How to Talk to Teenagers Without Coming on Too Strong
Overnight, your child transitioned from sweet innocence to the emotional volatility of adolescence. Once, she came home bubbling with stories from school; now, conversations can feel awkward and one-sided. Open communication is critical to guiding your teen through the tumult of adolescence, so be persistent and don't take your teen's emotions personally. Let your teen know that she is a respected and valued member of the family and that she can always come to you for help and support.
Instructions
Listen before you speak. Good listening skills are important in any relationship, but they are essential when dealing with teenagers, who often feel vulnerable and defensive. Before you initiate a conversation with your teen, put aside all distractions and give him your full attention. Make eye contact, acknowledge his opinions without criticism and keep silent twice as much as you speak. Avoid accusations and criticisms. Start conversations on a positive note and move into serious subject matter with questions rather than statements. For instance, you might initiate a conversation about academics with praise for good grades. Address a poor grade by asking your teen if she is struggling with the subject matter, rather than accusing her of laziness. Respect your teen's privacy.
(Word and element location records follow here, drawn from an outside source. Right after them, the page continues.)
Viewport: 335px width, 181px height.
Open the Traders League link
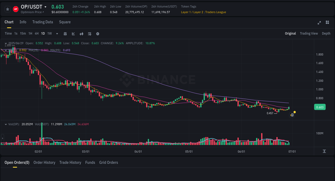215,12
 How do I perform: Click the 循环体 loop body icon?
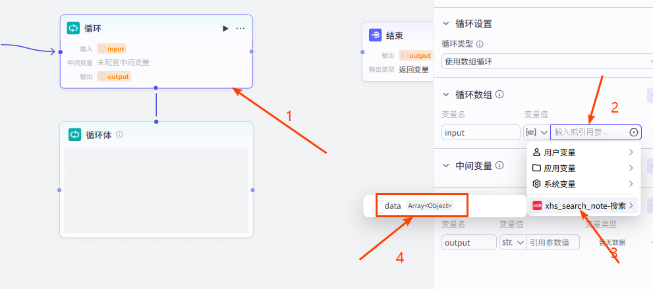(75, 134)
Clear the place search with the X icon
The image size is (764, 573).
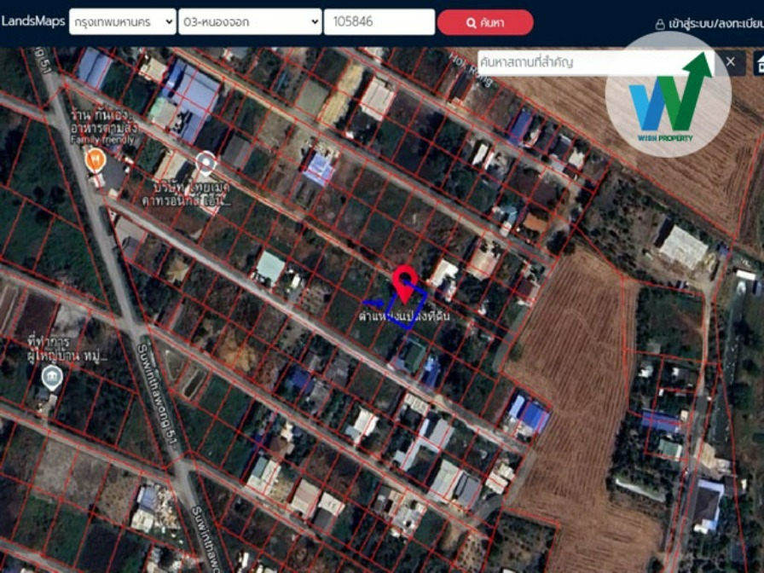(x=731, y=61)
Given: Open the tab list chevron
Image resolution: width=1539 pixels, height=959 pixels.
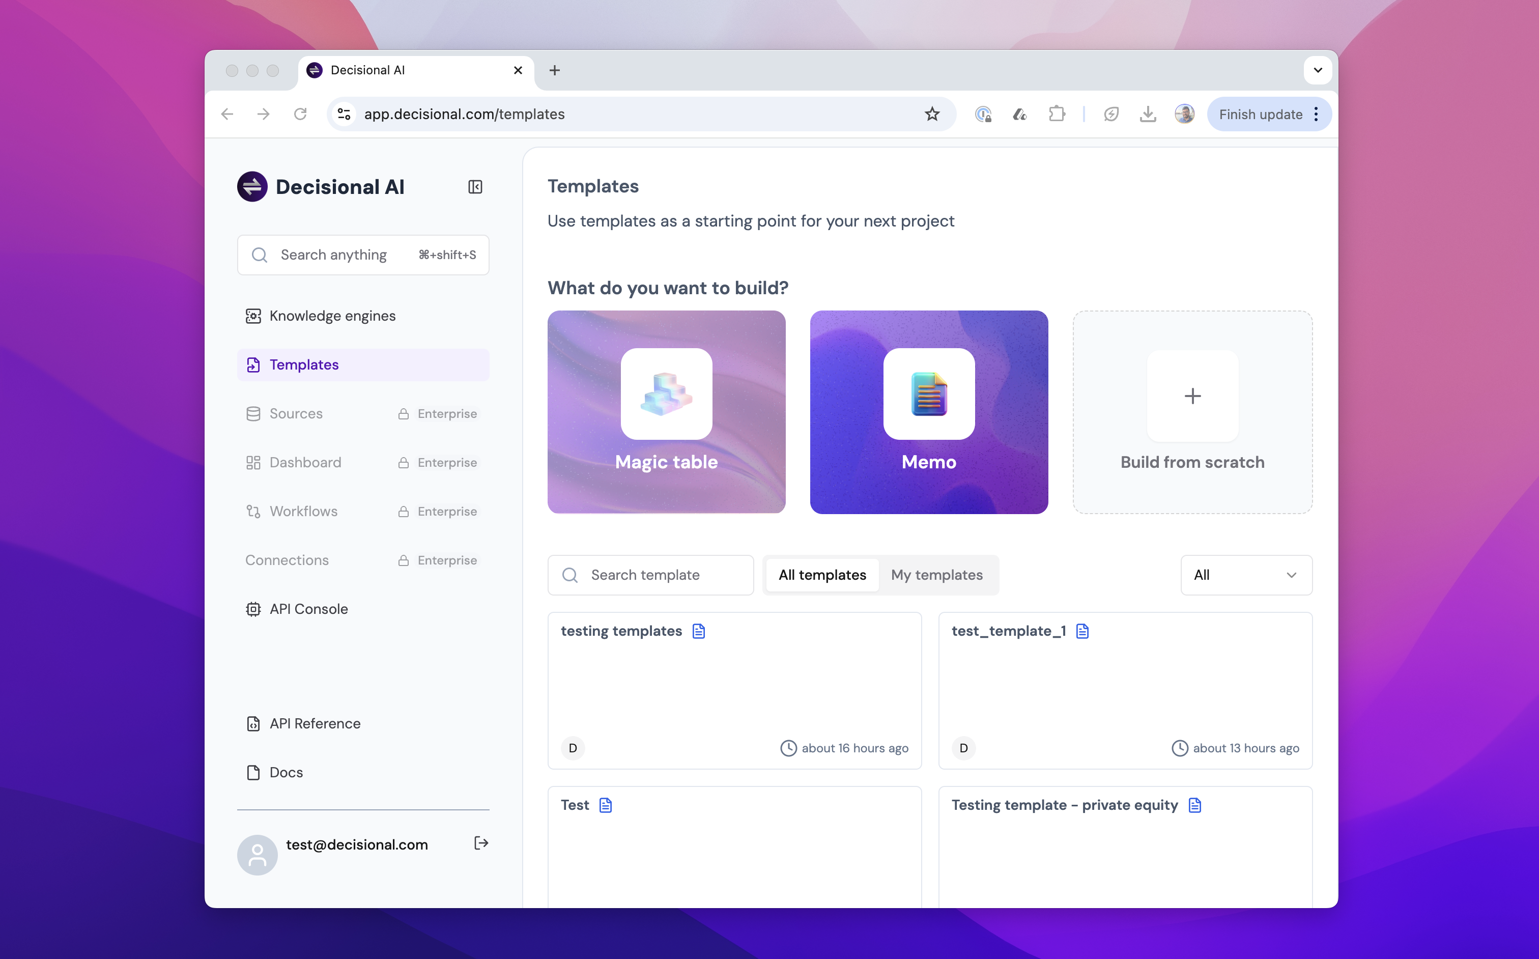Looking at the screenshot, I should 1318,70.
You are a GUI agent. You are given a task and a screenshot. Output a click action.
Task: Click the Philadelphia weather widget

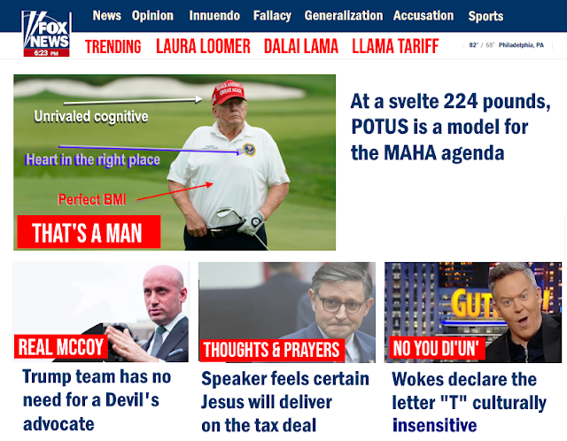point(506,45)
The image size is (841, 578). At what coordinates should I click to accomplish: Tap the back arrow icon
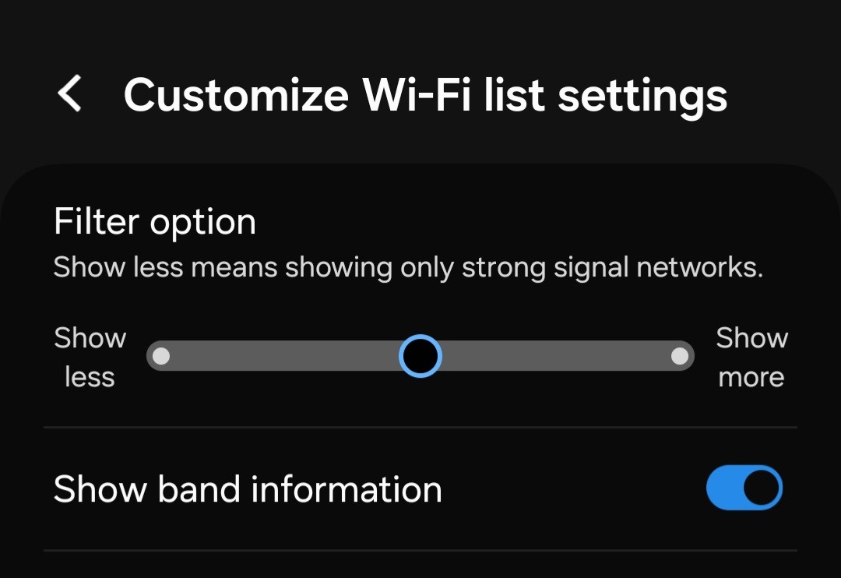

While it's important to stay involved in your teen's life, it's equally important to accept that he is developing a life independent from yours. He may wish to handle relationships and academics on his own. Include your teen in everyday conversations. If you only sit down with your teen to discuss serious subjects, any conversation you have will feel forced. Instead, make time for lighthearted conversation about school, community happenings and even politics. Let your teen know that you're interested in hearing her opinions. Allow your teen to negotiate. You are still the parent, but your teen is growing into adulthood. Respect his ability to make mature decisions and allow him some autonomy. For instance, you might put the curfew time up for negotiation. Help your teen to think for himself. Most adolescents don't respond well to lectures or threats. Discuss potential scenarios your teen might face and help him think critically about the consequences. For instance, ask your teen what might happen if he focuses all his energy on sports instead of academics. Ask him how he'll feel if his classmates get accepted to colleges and he is left behind. Offer praise. Unrelenting nagging and criticism will make your teen resentful and insecure. While it's important to guide your adolescent, it's equally important to make her feel confident and able. Talk to your teen about her strengths and talents. Express confidence in her abilities to succeed in the future. Let your teen know that she is loved unconditionally.